The Laurel Mountain students invited the Jha Lab back to Laurel Mountain where fifth-grade students worked with the graduate level scientists to construct a new pollinator friendly garden near the school’s edible garden and science lab. The garden recently saw its first monarch caterpillars and students have used the space to conduct field studies of various pollinators that are visiting.

“There couldn’t be a more important time for scientists to connect with young people about the importance of what we do and why we do it,” O’Connell said. “Working with Mr. Hance, his students, and Laurel Mountain has been formative in my development as a science communicator and has completely changed the way I approach people about the relevance of science in all of our lives. It is opportunities like these, ones that bring creative, collaborative educators and scientists together that really make science accessible and generate incredible learning experiences for students, teachers, and scientists alike.”

With momentum and focus in place, the school held a “Groundbreaking Earth Day” event on April 21 where members of the school’s Innovative Grant Advisory Board, Superintendent of Schools Dr. Steve Flores, RRISD Board Member Paul J. Tisch and several other district representatives celebrated the work of the students and started construction on the new spaces at Laurel Mountain. Over the summer, the infrastructure is expected to be complete on The Grove, as well as a transformation of the school’s science lab into a functional teaching kitchen and tech-makers lab. In the 2017-2018 school year, a new “Nature-to-Neighborhood Studio” will be constructed on an existing concrete slab towards the rear of the campus adjacent to the school’s Nature Preserve that will serve as a hub for field studies conducted by students, home for visiting scientists and engineers.
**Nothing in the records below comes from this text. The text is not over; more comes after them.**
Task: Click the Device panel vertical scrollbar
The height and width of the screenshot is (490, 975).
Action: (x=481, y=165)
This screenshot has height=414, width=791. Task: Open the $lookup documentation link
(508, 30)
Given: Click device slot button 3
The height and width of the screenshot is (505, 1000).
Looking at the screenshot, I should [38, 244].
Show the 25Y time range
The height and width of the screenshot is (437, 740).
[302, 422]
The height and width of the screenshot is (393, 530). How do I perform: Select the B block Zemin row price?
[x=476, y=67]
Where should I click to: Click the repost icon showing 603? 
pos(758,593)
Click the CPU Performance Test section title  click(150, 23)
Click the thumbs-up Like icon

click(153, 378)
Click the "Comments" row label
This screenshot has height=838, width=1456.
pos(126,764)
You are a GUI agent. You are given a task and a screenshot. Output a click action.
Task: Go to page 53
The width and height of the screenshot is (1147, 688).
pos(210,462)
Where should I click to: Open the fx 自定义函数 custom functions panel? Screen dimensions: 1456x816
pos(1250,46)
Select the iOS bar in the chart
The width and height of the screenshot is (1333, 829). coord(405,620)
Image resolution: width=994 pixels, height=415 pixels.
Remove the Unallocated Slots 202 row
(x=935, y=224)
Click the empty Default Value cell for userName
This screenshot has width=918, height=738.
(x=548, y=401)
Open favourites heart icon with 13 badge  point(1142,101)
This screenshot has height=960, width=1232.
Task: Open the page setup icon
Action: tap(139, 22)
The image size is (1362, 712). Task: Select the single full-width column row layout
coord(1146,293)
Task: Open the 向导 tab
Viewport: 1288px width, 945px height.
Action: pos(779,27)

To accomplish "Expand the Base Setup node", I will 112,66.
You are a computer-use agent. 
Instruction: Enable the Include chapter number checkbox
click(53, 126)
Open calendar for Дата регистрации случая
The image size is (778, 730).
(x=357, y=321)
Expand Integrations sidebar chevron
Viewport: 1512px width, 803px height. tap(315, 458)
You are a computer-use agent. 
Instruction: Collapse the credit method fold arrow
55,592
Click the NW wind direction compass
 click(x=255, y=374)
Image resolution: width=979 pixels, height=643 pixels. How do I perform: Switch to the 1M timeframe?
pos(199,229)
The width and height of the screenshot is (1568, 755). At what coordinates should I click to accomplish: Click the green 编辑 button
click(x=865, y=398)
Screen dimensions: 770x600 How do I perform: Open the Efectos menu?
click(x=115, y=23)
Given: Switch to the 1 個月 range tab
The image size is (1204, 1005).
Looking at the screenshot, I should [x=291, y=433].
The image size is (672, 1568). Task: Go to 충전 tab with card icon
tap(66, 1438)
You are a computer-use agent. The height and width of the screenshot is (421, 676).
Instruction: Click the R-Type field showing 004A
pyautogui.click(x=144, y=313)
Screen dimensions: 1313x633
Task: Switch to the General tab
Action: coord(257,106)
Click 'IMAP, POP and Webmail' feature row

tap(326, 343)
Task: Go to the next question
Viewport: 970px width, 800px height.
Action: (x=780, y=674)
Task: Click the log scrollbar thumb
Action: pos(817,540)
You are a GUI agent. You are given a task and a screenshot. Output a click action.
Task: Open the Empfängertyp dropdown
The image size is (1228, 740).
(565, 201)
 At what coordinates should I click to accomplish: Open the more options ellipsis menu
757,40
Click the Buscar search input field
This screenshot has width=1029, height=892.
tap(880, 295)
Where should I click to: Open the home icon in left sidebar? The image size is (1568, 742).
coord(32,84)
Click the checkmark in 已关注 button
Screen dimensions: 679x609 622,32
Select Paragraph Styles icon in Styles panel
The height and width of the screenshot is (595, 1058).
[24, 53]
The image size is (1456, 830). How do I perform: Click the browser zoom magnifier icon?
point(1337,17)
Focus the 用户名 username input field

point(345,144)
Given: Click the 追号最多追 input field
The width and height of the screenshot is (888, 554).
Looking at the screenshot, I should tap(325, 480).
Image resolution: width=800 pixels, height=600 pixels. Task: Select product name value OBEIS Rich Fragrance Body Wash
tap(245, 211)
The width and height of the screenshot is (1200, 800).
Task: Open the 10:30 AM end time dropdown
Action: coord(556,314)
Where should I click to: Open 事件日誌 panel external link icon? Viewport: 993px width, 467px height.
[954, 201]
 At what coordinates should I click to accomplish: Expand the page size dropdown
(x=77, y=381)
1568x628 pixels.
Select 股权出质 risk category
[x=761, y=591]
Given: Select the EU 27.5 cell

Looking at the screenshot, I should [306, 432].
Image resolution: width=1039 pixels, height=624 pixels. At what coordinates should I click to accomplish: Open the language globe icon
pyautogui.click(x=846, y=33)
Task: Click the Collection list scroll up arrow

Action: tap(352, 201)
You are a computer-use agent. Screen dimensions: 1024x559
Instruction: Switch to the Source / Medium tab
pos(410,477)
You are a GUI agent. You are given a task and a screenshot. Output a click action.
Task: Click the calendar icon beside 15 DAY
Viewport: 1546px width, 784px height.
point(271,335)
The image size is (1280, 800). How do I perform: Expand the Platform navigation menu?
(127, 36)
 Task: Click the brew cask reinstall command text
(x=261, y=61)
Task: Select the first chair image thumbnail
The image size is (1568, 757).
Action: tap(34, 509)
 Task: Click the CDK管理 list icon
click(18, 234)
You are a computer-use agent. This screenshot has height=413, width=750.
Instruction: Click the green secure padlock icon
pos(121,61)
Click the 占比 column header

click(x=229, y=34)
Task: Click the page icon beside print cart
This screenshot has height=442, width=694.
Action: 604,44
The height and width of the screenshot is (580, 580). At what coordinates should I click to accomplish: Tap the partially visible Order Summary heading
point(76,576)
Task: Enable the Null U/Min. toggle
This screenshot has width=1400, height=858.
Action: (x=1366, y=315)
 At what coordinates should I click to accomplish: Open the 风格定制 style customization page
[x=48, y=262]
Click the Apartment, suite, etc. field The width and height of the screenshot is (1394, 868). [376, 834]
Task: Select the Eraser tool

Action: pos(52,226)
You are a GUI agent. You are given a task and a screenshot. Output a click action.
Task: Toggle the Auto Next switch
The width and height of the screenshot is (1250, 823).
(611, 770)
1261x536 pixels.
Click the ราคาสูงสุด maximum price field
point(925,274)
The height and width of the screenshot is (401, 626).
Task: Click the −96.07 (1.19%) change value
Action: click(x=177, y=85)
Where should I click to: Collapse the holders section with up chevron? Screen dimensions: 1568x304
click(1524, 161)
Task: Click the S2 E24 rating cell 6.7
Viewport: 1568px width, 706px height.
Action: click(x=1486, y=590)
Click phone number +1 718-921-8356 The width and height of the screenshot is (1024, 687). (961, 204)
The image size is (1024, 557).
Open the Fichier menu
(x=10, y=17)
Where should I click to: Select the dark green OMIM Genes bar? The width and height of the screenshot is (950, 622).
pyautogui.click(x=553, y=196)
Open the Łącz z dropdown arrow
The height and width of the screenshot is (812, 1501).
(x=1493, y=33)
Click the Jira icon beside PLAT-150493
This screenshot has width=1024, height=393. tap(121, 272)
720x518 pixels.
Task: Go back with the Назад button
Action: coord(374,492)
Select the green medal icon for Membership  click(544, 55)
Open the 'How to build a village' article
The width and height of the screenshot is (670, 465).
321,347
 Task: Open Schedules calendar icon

“We are so incredibly fortunate to work in a district and on a campus that has the vision and supportive leadership provided by Dr. Flores and Principal Richards to maximize the unique resources of the campus in an innovative fashion,” Hance said. “Providing campuses and teachers the flexibility to pursue strength and interest based learning results in long-lens academic learning and human development for our students and truly empowers them with skills and knowledge that they will be able to use for the rest of their lives. When you consider the quality individuals and organizations that have volunteered to work with us at Laurel Mountain as we develop these spaces, and the substantial grant investments by the City of Austin and Texas Parks and Wildlife Department that will help us build on our established TEKS-based nature and environmental learning programs, we could not be more excited and grateful to be part of Round Rock ISD.”